:: AIM OF THE TASK ::
When the string "height" is part of a line below, that line should be copied.

:: DATASET EXTRACT ::
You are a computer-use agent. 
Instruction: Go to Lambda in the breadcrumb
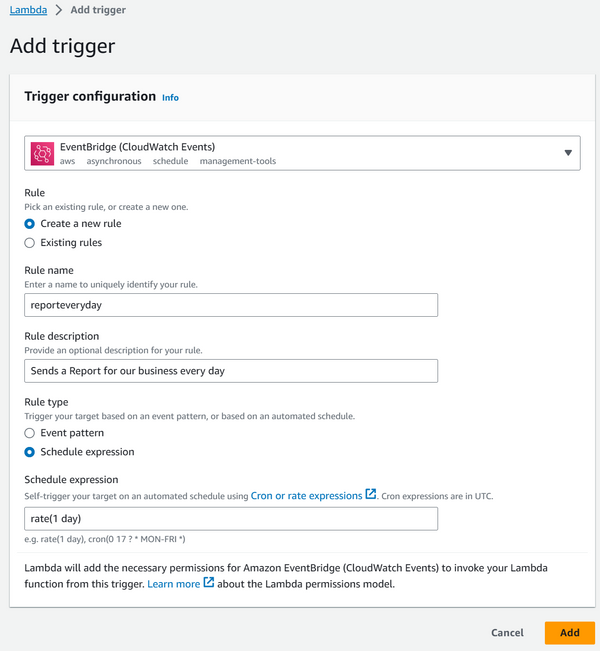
...
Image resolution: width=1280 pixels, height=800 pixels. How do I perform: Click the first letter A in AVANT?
--
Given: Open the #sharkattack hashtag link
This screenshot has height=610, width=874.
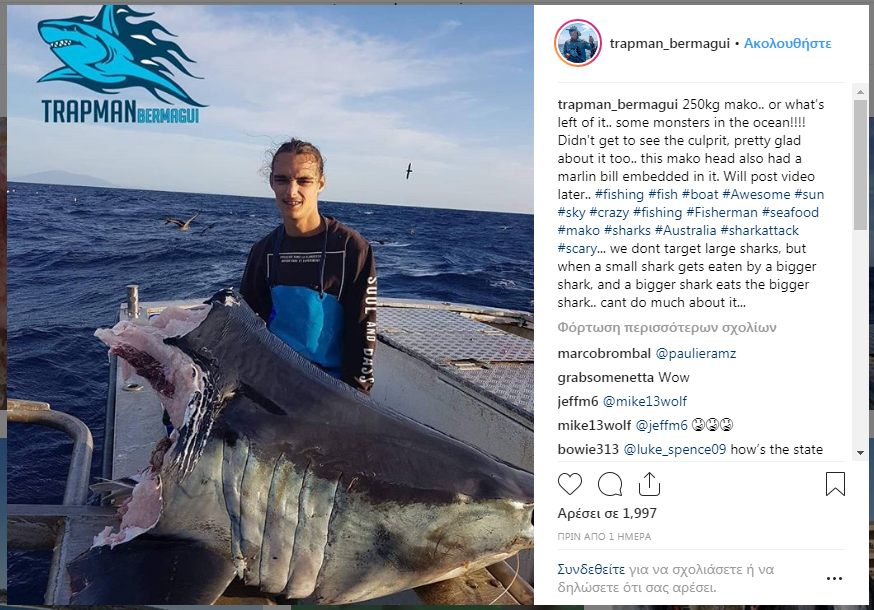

:: TASK OUTPUT ::
Image resolution: width=1280 pixels, height=800 pixels. How do I perform: Click the first letter A in AVANT?
This screenshot has height=610, width=874.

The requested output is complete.